Searches And Other Benefits (Back to Top)
If the chemist launches the application in Search Mode, a ChemFinder form will appear. With this, she can search for reactants or products or perform an exact match. She can also do a substructure search and combine this with non-structural constraints.

Structural data can be searched by exact match, sub-structure search, molecular similarity, reaction search, atom-to-atom mapping, or reaction sub-structure search. The chemist can define bond types, bond fate, atom lists, degrees of substitution, and stereochemistry. Similarity searches are represented by percentages, according to the Tanimoto coefficient.

Non-structural data can be searched several ways. Numerical data and dates can be searched by ranges, inequality operators, and with the "and" operator. Using formula searching, the chemist can search exact molecular compositions or compositions that fit in the range that the scientist specifies. Keyword text strings may contain wild cards or Boolean operators that may be used to combine search terms within one field. Keywords can also be defined as exact matches.

Whether by structure alone, by non-structural data, or in combination, electronic lab notebooks make it easy for the chemist to locate the exact experiment that reports findings on the subject of interest. If the search retrieves a hit list, an Excel spreadsheet will present the results. Columns of data are labeled with the fields available. Cells contain the results retrieved. A final column shows a document ID for each hit. These are hyperlinked to the actual electronic notebook documents.

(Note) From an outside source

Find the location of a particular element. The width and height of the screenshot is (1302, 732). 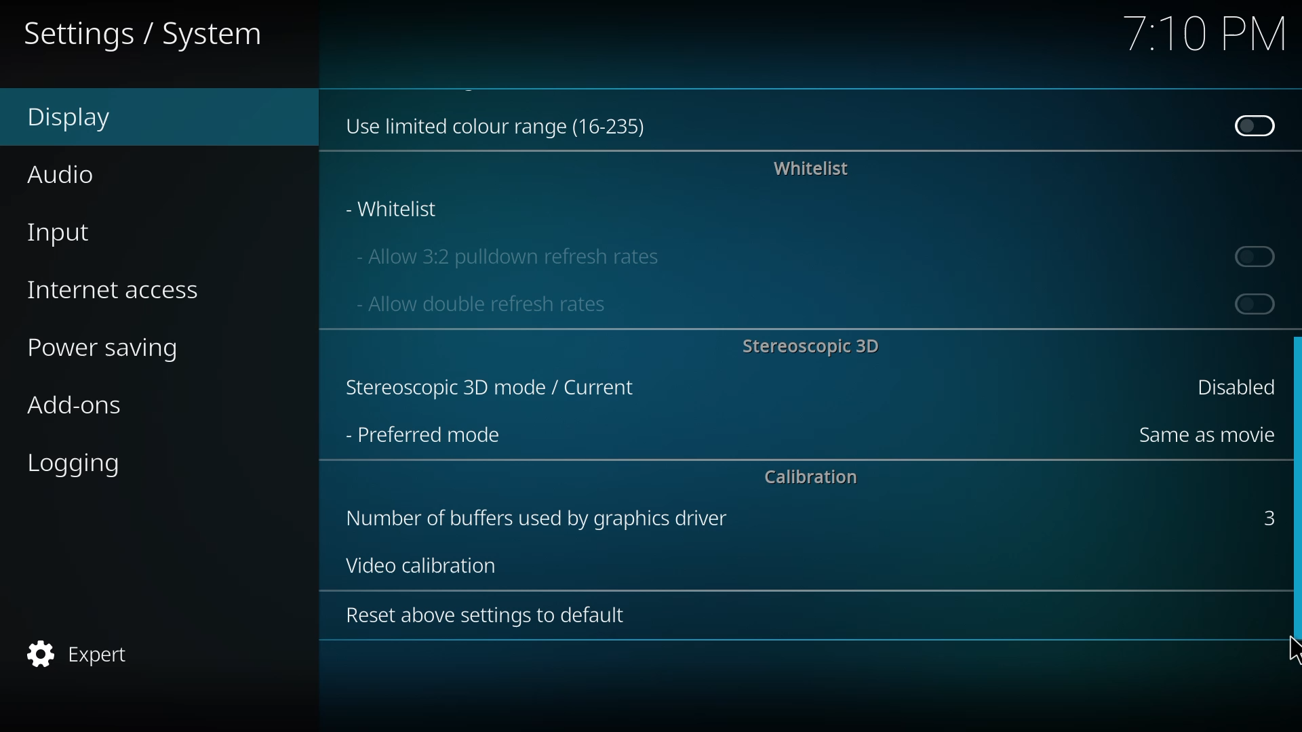

display is located at coordinates (82, 118).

Systems such as this provide all of the principal requirements of a successful electronic lab notebook. The value to the team, and the individual contributor, is far greater than the hard-copy version. Data are shared immediately after the experiment is completed. The system is also easy to maintain and update since it uses applications already on the chemist's desktop.

Benefits resulting from using ChemOffice lab notebook include: experimental results searchable by chemical structure, readily available information sharing, minimized repetition of previous work, quick adoption due to minimal learning curve, increased productivity because of time savings, and acceleration of time-sensitive activities.

ChemOffice lab notebooks also provide an overview of research progress. Because of this, group leaders, research directors, and lab managers can now receive progress reports that are accurate and timely, making them invaluable as project and resource management tools.

Cost Analysis (Back to Top)
Scientists spend approximately 20 minutes a day looking for data in paper notebooks. This translates into 100 minutes a week or, in a 50-week year, more than 83 hours! If each professional chemist costs her employer $100K—an admittedly low estimate—it is apparent that more than $4,000 of that cost is related to a data task that can be significantly minimized. Even more costly to the organization is the repetition of an experiment that was known—but only to its author—to have failed!

The opportunity cost of poorly recorded data is also very high. This cost is the unrealized value of experiments that were postponed or never carried out, causing management to act on incomplete data. It is clear that a system that is easily adopted and deployed and made up of best-of-breed applications will pay for itself quite readily. Manufacturers estimate that laboratories will be paid pack for their investments in electronic notebooks like ChemOffice within eight months.

Once the team begins to produce electronic notebook documents, it makes sense to organize these documents using one of several electronic document management systems (EDMS). These systems are typically anchored by a relational database to handle the storage, retrieval, and management of documents. EDMS use either Web-based clients or a client-server architecture front-ended by enterprise applications (such as MS Office or Lotus Notes).

Workflow management, efficient collaboration between geographically distant groups, compliance with regulatory bodies, coordination of efforts, and the audit trail—typical of these systems—make them attractive to large research organizations with multinational R&D groups.